I'm wondering about the practical outer limits of what drupal can handle. I have a client who currently has a site with about 40k regular users, and wants to blog-enable them. I'm reasonably confident that I can handle the user detail sync stuff, and have a few ideas about mysql changes that might be needed, but I'm wondering what I've not thought about.

Is anyone out there running a site of that sort of scale with drupal? If so, got any words of wisdom to share?

Comments

al’s picture

Provided the database can handle it (which PostgreSQL/MySQL easily can), having an awful lot of users in itself shouldn't cause any problems. The user table is indexed, so logins should scale nicely.

The real problem is the number of nodes. People have encountered problems with having huge numbers of nodes for the book module (it builds a tree for navigation, which isn't currently very efficient) but this is being looked at.

Should be fine, but let us know, right? Only local images are allowed.

--
Al Maw
almaw.com

Malach’s picture

Assuming the client goes ahead with it (we're still talking about things), I'll be sure to let y'all know how it goes Only local images are allowed.

bertboerland’s picture

i was wondering, if someone will be able to make a module to get the smsc info or mail from sms to drupal. it seems like this is -at least in europe where both blogging and using sms is rather popular- like a way to generate a lot of kickback fees for the mobile teenagers.

in dutch, i blogged this idea some time ago, see willy dobbe

--
groets

bertb

--
groets
bert boerland

slack’s picture

I don't know whether you've already worked this one out yourself, but most mobile phone carriers provide an SMS-to-Email gateway, which you can use to make moblogging work on Drupal websites. i.e. Use the normal email-to-drupal module from the Downloads section on this website to handle the email once it comes in from the gateway.

ricard@puntbarra.com’s picture

Not everyone can make it work...

moshe weitzman’s picture

see scott's paper.

since that paper, we have marco and jeremy have added a filecache such that drupal can serve up files without any database calls at all during extreme distress. with this enhancement, drupal scalability exceeds other limiting factors like bandwidth, i/o, etc.

Malach’s picture

That, right there, is some damned worthwhile content.

marco’s picture

My last bottleneck was caused by Apache+PHP, which takes a lot of memory per process. I solved using Squid as an accelerator which serves static content only (not drupal pages, not even cached pages). I also use lingerd with Apache which further decreases the number of concurrent Apache processes.
And of course a php code cache like php-accelerator.

--
Marco

shane’s picture

Just some general notes I'd make, in regards to dealing with large scale sites.
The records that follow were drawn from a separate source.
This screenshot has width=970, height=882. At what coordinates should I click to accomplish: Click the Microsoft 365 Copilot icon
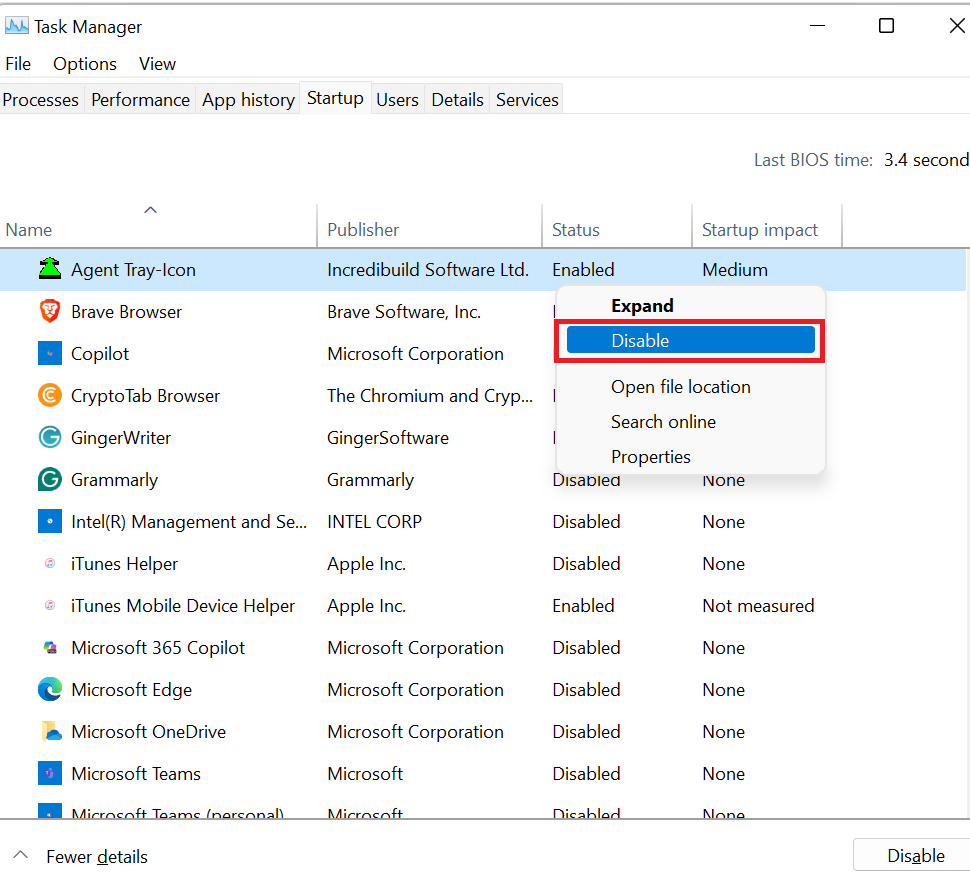49,647
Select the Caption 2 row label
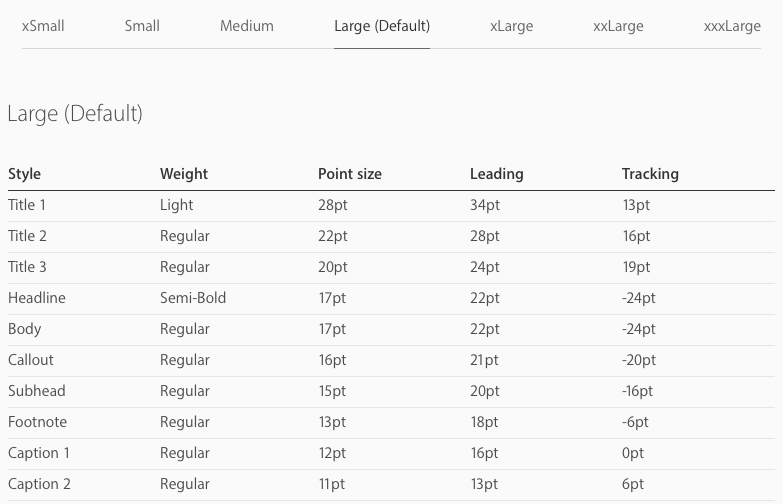The height and width of the screenshot is (504, 783). point(39,484)
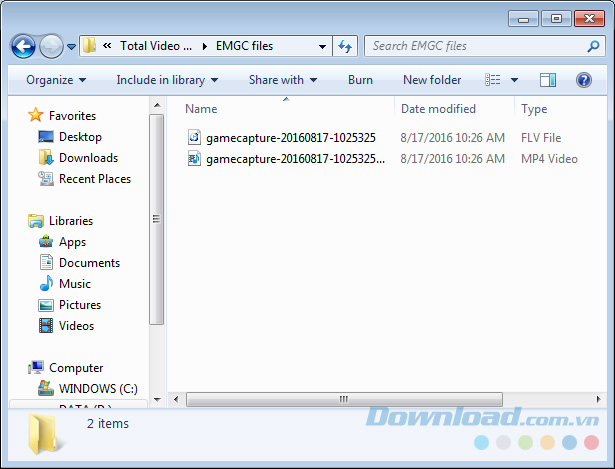Screen dimensions: 615x469
Task: Sort by Date modified column
Action: [x=438, y=109]
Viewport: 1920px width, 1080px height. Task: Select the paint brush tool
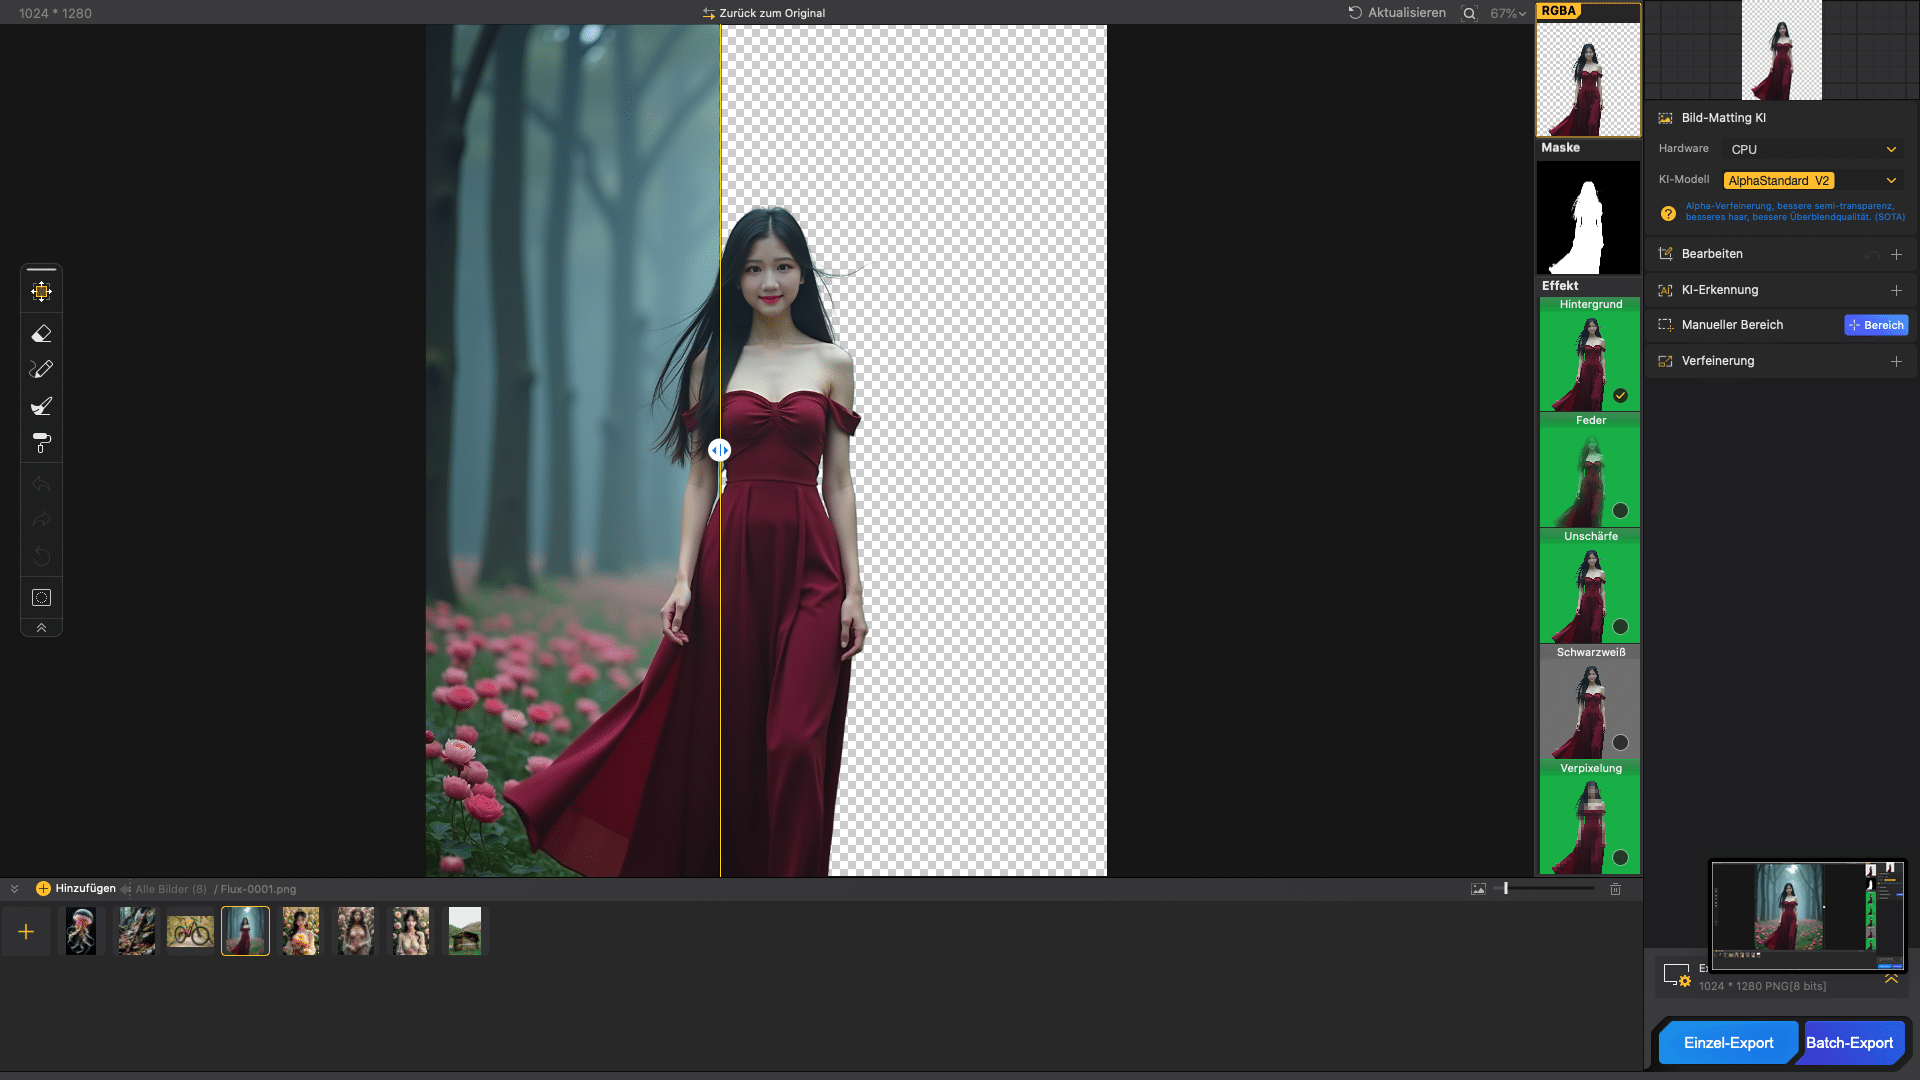pos(41,406)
I'm guessing that if you've been admining a site with so many users already, you probably know a lot of this ... but, just in case ...

I highly recommend using Server Load Balancing systems in front of your web servers, and in front of your DB servers.

By implementing an SLB (with a failover partner) in front of the web servers, you can scale the number of web servers you need to handle the load. This means you can use a bunch of lower end platforms that might otherwise be useless. Just define that they get used a lot less than your bigger hardware platforms. Keeping the DocumentRoot directories in sync can be done in a number of ways, either NFS mounted volumes with a single master, or more preferably, a "gold master" that RSyncs the content to each of the individual web servers.

You can then handle maintenance tasks much more easily. Take a dead, dying, or otherwise box out of the SLB mix, fix, upgrade, maintain - or whatever. Then when done - put it back in.

On the DB side, it gets a bit more complicated. You have to deal with the actual DB content, locking, etc. One way to do it, is simply have one big beefy DB. Then a second which is only used in a standby emergency mode. If the main DB dies, the SLB redirects queries to the standby. Keeping the DB tables in sync is done using a Network Attached Storage (NAS - I.E. an NFS mounted volume, Network Appliance Filer, or any other lower end tyep NAS unit), or more appropriately (obviously if money is less of an issue) a Storage Area Network. In this case, there's only one DB store.

The other method is to simply backup the main DB database, and move it over and restore it to the Standby DB - doing this on a regular schedule. Not perfect, because you'll have a window of lost data in the event of a failover.

I know that MySQL is beginning to implement some features that may allow multiple DB front-end transaction systems querying and modifying a single DB back-end store (I think through the InnoDB type tables). This may be used such that you can have multipled DB front-ends, reading and writing to the same DB table space behind them, on a NAS or SAN type storage. I don't have direct experience with this though.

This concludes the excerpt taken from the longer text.